Dalam hal penyaluran pinjaman pribadi jangka pendek seperti BNPL, bank yang sudah mapan memiliki beberapa keunggulan. Bank memiliki neraca yang lebih dalam yang membedakan mereka dari startup fintech yang sudah meraih pendanaan selangit. Hal ini memberi bank sarana untuk menawarkan batas yang lebih tinggi daripada penyedia fintech mandiri. Bank juga memiliki basis konsumen dan pedagang besar yang mungkin lebih bersedia untuk mengadopsi layanan baru, terutama jika mereka digabungkan dengan fitur yang ada. Produk BNPL baru yang dikembangkan oleh bank mendiversifikasi penawaran mereka, memberikan lembaga cara baru untuk menjangkau pelanggan yang tidak memiliki kartu kredit, seperti pemilik UMKM.
Namun, Kenneth berpendapat, tidak mudah bagi bank konvensional untuk meniru inovasi tekfin. “Bank-bank tradisional dibatasi oleh peraturan dan kepatuhan, belum lagi ambang batas risiko mereka juga lebih rendah daripada pemain BNPL penuh.” Kenneth percaya bahwa bank dan penyedia tekfin dapat hidup berdampingan di sektor ini. Dia memperkirakan akan lebih banyak bank yang bekerja sama atau bahkan mengakuisisi platform fintech untuk menawarkan layanan ini daripada mengembangkan produk mereka sendiri dari awal.

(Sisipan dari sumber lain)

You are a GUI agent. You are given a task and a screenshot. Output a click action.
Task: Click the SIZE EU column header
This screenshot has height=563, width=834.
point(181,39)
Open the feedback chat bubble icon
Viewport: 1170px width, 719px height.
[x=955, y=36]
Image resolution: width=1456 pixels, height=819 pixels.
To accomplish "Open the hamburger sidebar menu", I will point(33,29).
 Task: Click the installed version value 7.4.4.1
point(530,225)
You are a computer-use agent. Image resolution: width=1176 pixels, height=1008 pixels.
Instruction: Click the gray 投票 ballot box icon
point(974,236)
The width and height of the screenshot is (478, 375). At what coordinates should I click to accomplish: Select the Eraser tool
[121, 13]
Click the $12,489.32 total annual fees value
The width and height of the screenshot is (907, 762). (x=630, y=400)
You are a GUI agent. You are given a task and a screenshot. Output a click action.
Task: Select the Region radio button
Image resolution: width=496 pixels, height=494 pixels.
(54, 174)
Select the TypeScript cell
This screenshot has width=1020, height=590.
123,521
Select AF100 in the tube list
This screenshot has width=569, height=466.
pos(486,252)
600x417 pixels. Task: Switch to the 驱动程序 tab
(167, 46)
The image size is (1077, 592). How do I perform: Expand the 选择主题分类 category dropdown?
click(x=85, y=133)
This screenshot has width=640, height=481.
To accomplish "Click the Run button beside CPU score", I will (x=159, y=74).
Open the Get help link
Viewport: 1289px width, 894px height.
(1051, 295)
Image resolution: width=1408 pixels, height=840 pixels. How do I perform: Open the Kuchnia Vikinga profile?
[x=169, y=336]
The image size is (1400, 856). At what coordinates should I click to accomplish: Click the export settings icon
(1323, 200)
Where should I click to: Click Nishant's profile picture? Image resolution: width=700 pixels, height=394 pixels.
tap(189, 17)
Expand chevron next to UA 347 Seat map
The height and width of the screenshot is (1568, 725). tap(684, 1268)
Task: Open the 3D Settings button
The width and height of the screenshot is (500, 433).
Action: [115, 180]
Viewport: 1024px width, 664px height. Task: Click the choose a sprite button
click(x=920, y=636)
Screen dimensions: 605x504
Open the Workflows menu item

“Daripada mengambil risiko untuk menciptakan dan menerapkan pengeluaran ke dalam model bisnis baru yang mungkin tidak berfungsi, akan lebih bijaksana untuk bermitra dengan pemain yang ada dan memanfaatkan ekosistem yang sudah mapan seperti perusahaan e-commerce yang sudah memiliki jutaan pedagang dan pelanggan,” ujar Kenneth.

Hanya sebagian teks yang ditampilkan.